┌────────
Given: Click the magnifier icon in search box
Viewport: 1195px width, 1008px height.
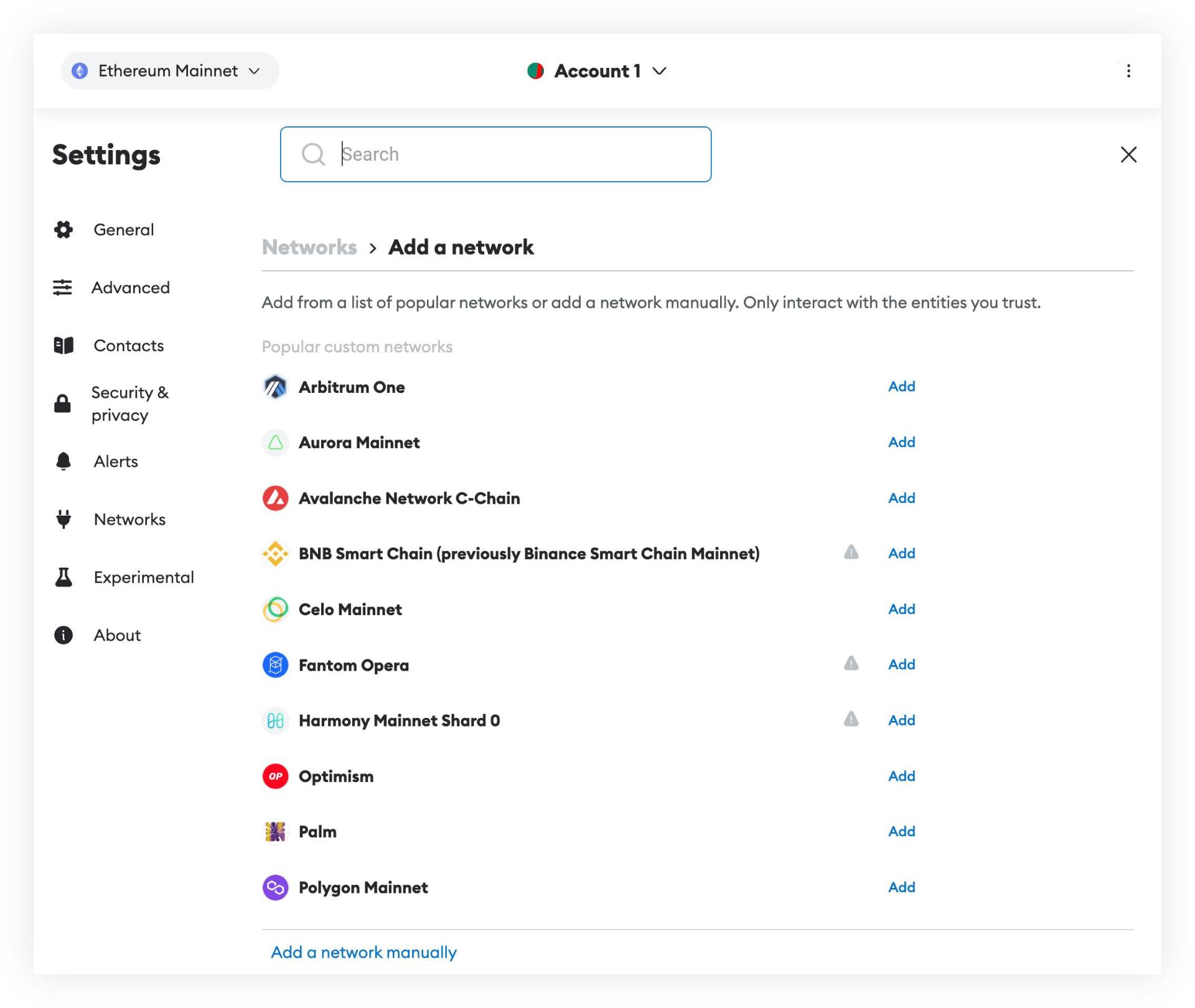Looking at the screenshot, I should point(313,154).
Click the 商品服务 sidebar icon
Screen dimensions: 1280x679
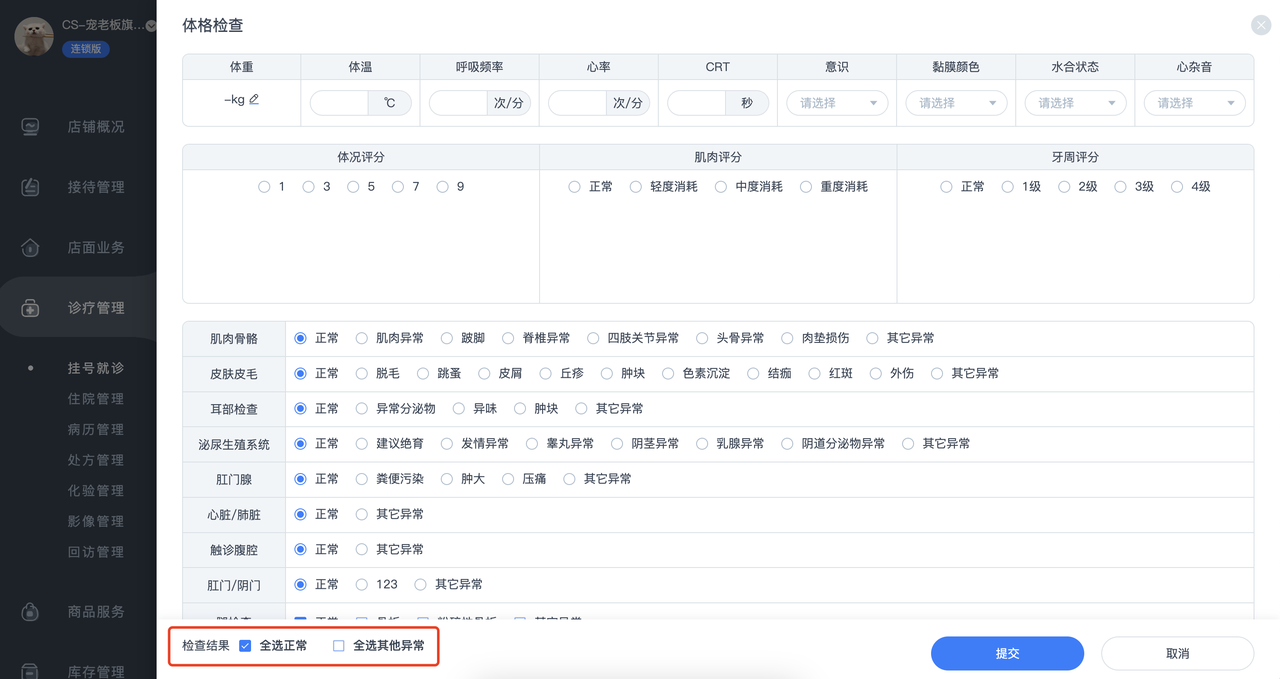(31, 611)
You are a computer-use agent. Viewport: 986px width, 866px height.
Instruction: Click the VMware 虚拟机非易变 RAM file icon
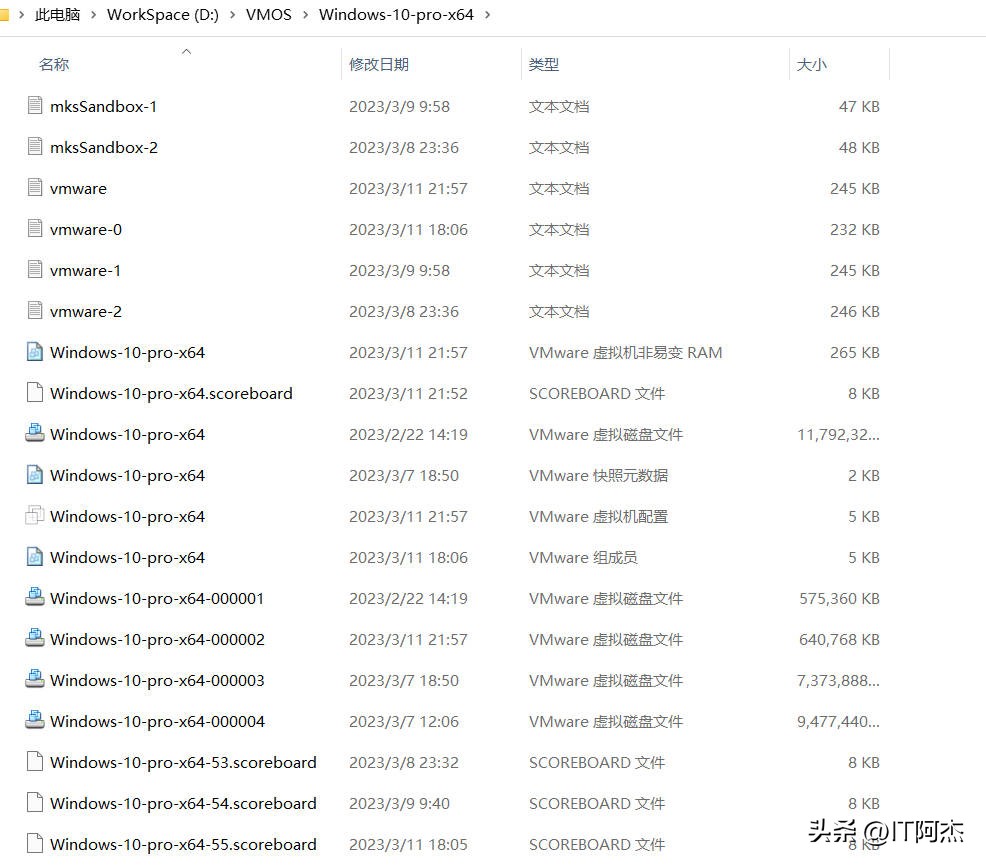[x=35, y=352]
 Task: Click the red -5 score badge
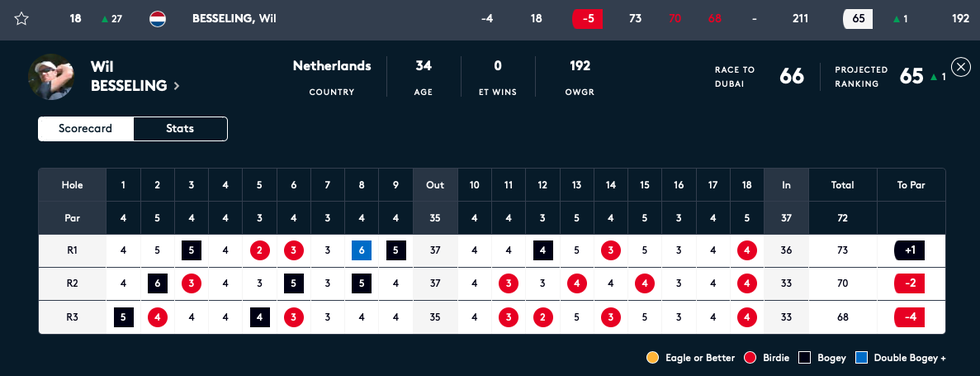(588, 19)
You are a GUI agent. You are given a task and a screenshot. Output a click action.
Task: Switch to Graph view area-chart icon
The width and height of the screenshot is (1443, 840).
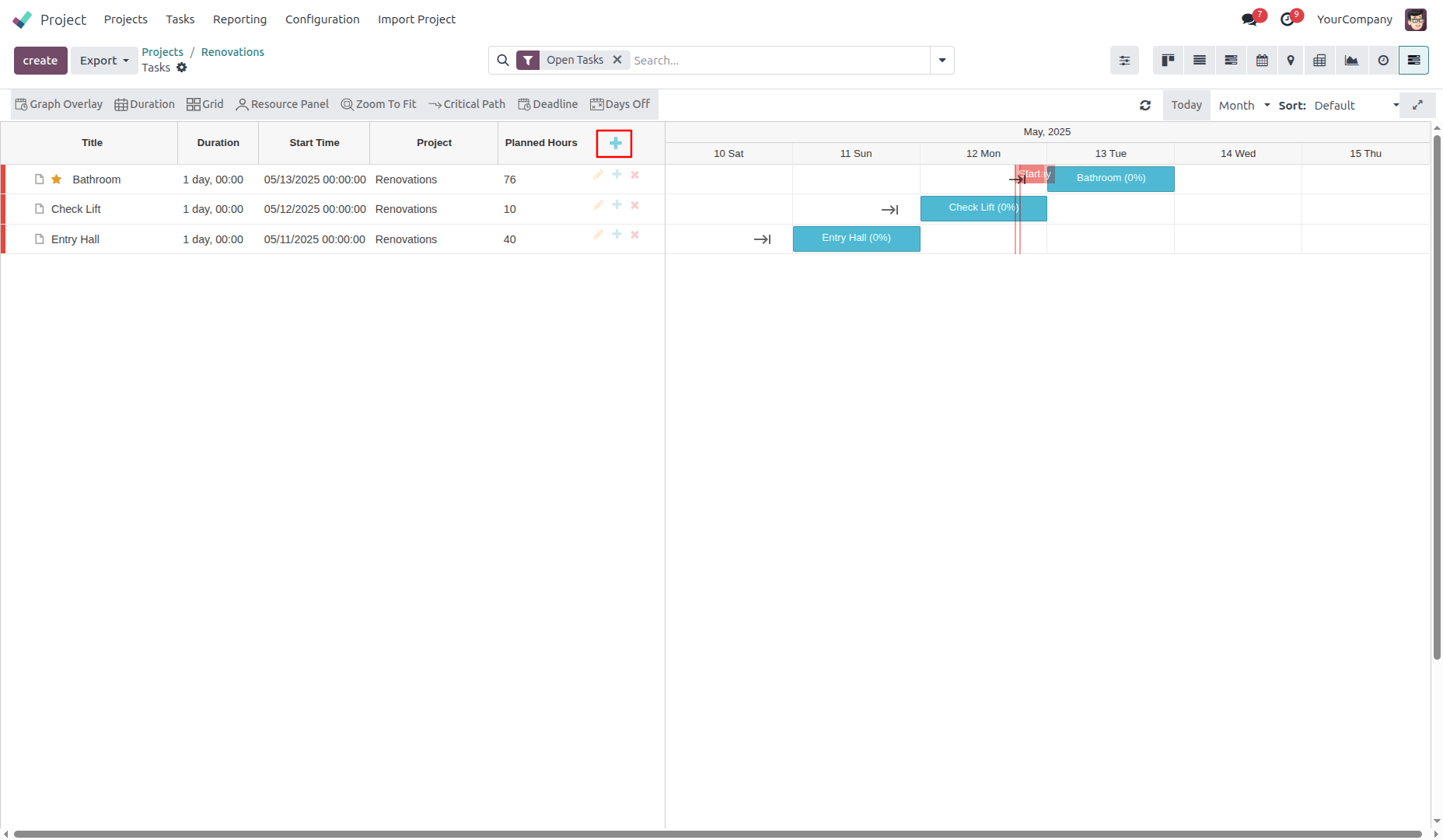coord(1351,61)
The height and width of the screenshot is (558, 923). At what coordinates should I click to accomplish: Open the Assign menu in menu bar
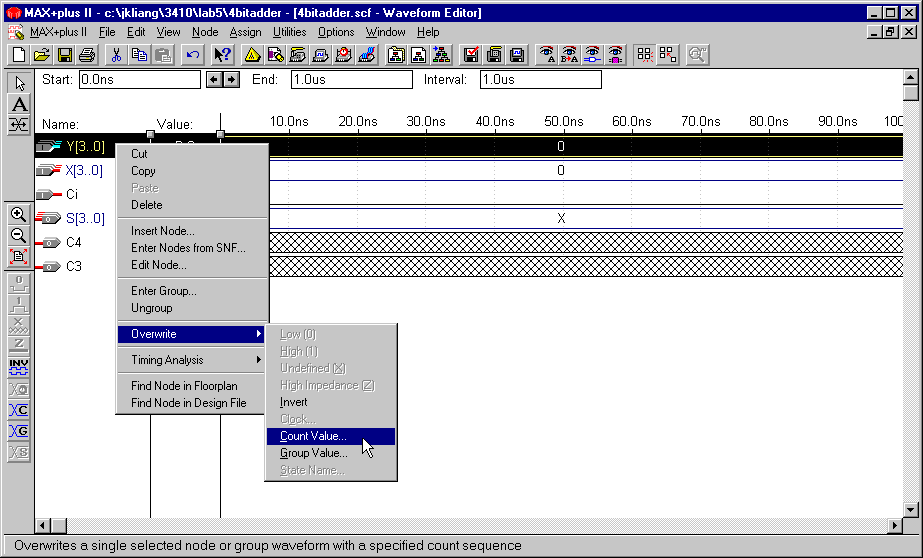coord(245,32)
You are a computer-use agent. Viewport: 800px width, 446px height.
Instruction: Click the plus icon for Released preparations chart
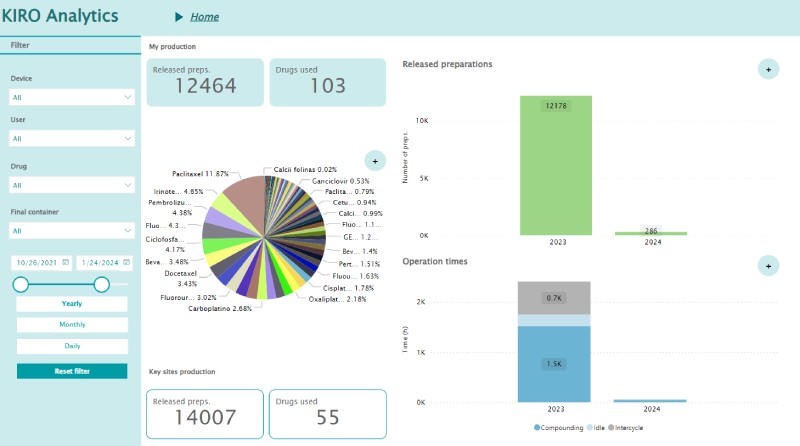coord(767,69)
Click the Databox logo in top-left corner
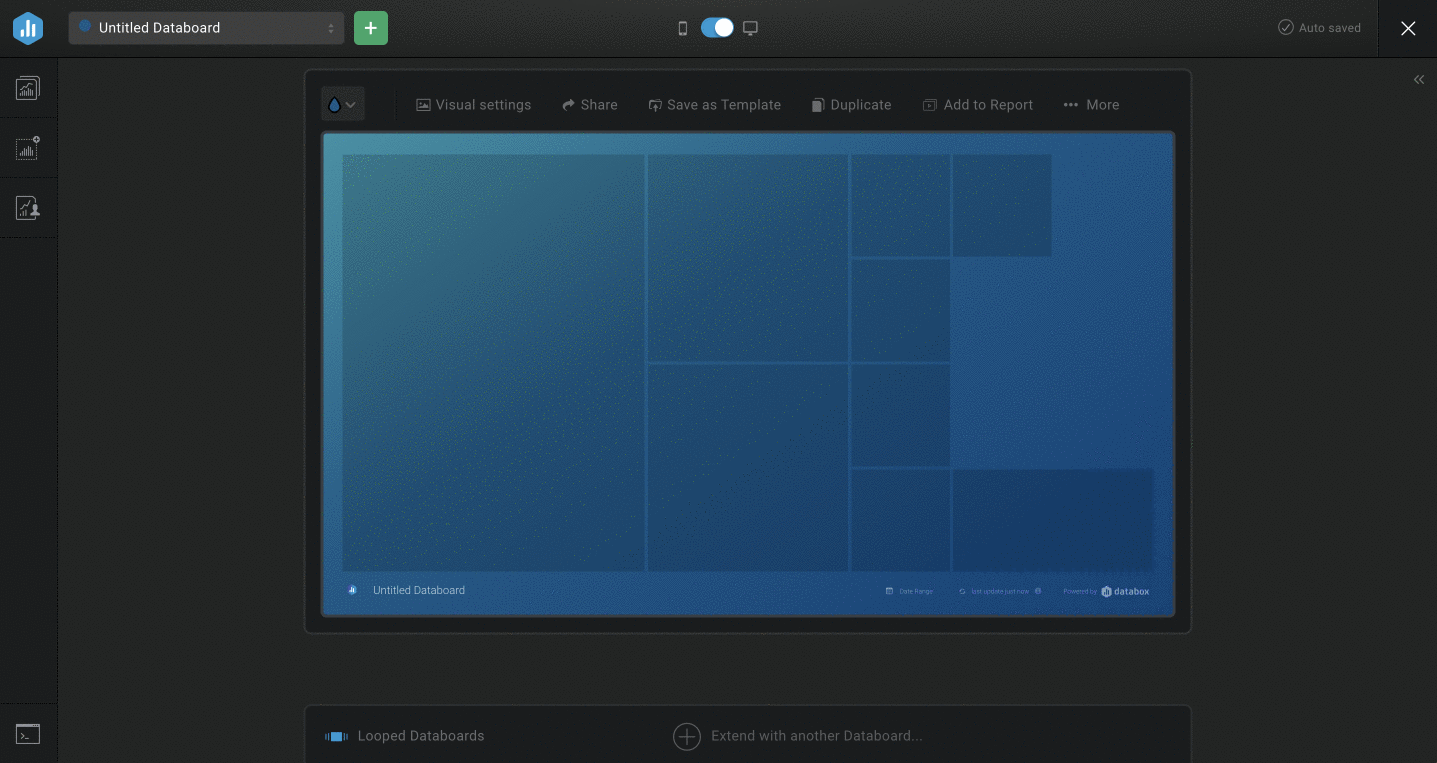The width and height of the screenshot is (1437, 763). 28,28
└────────
= Work item =
The material should be duplicated word for word, with no images included.

= Solution for this exercise =
Given: Click the magnifier icon in search box
Viewport: 1195px width, 1008px height.
Looking at the screenshot, I should point(313,154).
Click the 商品服务 sidebar icon
Screen dimensions: 1280x679
(31, 611)
You are a computer-use agent. Viewport: 986px width, 866px height.
Instruction: Click the VMware 虚拟机非易变 RAM file icon
[x=35, y=352]
 Task: Click the red -5 score badge
(588, 19)
You are a GUI agent. You are given a task and a screenshot. Output a click action.
Task: Switch to Graph view area-chart icon
The width and height of the screenshot is (1443, 840).
coord(1351,61)
The height and width of the screenshot is (558, 923). At what coordinates should I click to accomplish: Open the Assign menu in menu bar
coord(245,32)
You are a computer-use agent. Viewport: 800px width, 446px height.
Instruction: Click the plus icon for Released preparations chart
coord(767,69)
Click the Databox logo in top-left corner
The width and height of the screenshot is (1437, 763). 28,28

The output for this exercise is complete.